(SOURCE RECORDS)

◇ ◇ ◇ ◇ ◇ ◇ ◇

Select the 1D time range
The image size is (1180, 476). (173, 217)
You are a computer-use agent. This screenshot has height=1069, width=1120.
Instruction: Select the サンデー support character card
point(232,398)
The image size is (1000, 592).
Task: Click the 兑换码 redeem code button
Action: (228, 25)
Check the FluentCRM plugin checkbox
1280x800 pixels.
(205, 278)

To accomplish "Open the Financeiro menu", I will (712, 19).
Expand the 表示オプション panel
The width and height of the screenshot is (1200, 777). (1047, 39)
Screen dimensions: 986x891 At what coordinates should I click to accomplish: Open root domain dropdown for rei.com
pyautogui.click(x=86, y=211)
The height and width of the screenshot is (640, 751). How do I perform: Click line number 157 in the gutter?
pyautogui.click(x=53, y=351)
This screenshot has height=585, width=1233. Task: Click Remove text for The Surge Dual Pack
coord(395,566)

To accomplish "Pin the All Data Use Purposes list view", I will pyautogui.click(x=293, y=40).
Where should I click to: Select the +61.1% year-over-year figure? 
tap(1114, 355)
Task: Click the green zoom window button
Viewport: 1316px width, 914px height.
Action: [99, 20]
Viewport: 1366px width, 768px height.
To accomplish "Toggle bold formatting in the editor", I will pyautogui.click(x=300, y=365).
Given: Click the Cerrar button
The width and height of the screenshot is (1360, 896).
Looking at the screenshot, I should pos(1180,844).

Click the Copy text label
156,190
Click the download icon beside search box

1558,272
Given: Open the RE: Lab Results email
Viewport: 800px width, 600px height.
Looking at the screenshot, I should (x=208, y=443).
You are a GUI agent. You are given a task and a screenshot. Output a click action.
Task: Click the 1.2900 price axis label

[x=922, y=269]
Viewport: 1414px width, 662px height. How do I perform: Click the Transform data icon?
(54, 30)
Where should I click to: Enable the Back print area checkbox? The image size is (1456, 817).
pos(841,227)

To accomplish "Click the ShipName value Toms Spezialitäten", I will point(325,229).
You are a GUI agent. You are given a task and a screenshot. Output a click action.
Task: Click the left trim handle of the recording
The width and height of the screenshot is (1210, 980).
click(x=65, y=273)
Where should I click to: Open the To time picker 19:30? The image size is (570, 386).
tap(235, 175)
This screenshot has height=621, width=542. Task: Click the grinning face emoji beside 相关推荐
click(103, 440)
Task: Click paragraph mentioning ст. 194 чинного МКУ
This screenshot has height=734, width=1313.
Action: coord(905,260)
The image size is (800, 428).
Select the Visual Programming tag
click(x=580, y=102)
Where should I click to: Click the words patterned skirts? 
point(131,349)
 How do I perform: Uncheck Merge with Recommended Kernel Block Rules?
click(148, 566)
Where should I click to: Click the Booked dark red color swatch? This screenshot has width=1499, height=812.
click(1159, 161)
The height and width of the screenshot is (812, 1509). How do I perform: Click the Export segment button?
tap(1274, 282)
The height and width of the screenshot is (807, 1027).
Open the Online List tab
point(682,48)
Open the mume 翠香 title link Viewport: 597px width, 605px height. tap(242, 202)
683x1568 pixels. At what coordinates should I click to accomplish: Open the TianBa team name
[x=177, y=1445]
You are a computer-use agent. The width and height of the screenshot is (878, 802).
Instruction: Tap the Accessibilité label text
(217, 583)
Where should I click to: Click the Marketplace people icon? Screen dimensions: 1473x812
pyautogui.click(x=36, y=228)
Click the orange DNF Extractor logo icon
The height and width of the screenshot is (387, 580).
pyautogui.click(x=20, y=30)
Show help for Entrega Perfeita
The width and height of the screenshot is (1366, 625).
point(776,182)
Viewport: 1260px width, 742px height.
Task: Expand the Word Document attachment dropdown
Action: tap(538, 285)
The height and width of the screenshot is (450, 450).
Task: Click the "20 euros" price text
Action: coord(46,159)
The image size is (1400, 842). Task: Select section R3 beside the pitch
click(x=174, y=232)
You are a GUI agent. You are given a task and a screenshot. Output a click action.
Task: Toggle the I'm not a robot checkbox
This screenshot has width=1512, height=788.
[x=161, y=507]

◇ ◇ ◇ ◇ ◇ ◇ ◇

(TASK PROMPT) Count lines, not occurrences: report how many lines in the entries above include the word "will", as a number alone.

(ANSWER) 4